Nathan from Denver, CO
Did the Seahawks become a dominant defense by simply being better than other teams at identifying and drafting natural tacklers?
They identified naturally good tacklers. Earl Thomas, Kam Chancellor and Bobby Wagner are three examples.
Kane from Akron, OH
Vic, as a member of the media, do you sometimes feel responsible for perpetuating the fans' incessant need for answers? The plethora of football coverage on a daily basis where "experts" give their opinions is almost becoming more important than the game itself. I think the media is breeding a culture of angry, demanding fans that would prefer approval from the "experts" rather than actually watching football. I understand your job is to write about football, but I'm wondering if you sometimes think you (and really I mean the media in general) are doing more harm than good for the fans.

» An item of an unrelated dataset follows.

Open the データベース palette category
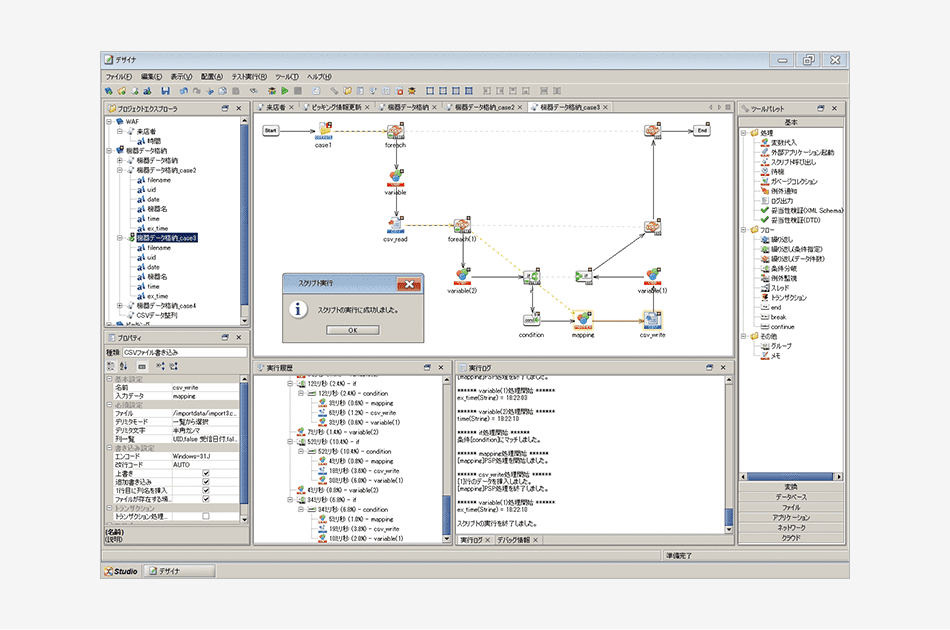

Coach, I go to work, I write stories, I ask questions at press conferences, I write more stories, I go home, get the mail, pay bills, make myself a brandy old-fashioned with a cherry and an umbrella in it, watch TV until I fall asleep in the chair, and then I go upstairs, brush my teeth, take my cholesterol pill and go to bed. At 5:30 in the morning, I wake up and do it all again. When I've done it enough times, I get a paycheck. At no time during any of that do I stop and think about my impact on the emotional stability of fans. Yinze gotta take care of yourselves.
Grant from Richmond, VA
Vic, my perpetually pessimistic father has just predicted our beloved Packers would finish third in the division behind Detroit and Minnesota. Any words of advice for him?
That's not a prediction, that's an expression of fear. My inbox is full of that expression.